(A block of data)
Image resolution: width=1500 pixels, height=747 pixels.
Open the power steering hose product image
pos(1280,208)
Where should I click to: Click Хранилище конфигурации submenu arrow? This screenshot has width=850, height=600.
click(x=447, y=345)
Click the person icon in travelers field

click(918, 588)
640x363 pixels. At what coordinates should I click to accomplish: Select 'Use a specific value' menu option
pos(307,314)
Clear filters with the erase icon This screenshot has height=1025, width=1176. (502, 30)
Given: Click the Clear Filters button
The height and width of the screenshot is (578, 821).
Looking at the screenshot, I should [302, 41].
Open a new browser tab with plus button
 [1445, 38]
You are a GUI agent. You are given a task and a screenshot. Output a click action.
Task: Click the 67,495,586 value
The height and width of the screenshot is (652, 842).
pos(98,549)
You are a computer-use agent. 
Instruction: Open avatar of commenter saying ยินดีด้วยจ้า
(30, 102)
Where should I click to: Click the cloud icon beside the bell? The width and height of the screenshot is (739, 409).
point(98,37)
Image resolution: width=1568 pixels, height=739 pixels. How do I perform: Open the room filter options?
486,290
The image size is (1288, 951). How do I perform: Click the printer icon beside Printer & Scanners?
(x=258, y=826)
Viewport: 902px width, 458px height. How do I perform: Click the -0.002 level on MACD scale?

- SET EXERCISE -
Swap "hose" for "pump" in the items starting at the very first line and ending at the line that contains "pos(1280,208)", and rewrite those lines with nothing else changed.

- PROBLEM SOLUTION -
Image resolution: width=1500 pixels, height=747 pixels.
Open the power steering pump product image
pos(1280,208)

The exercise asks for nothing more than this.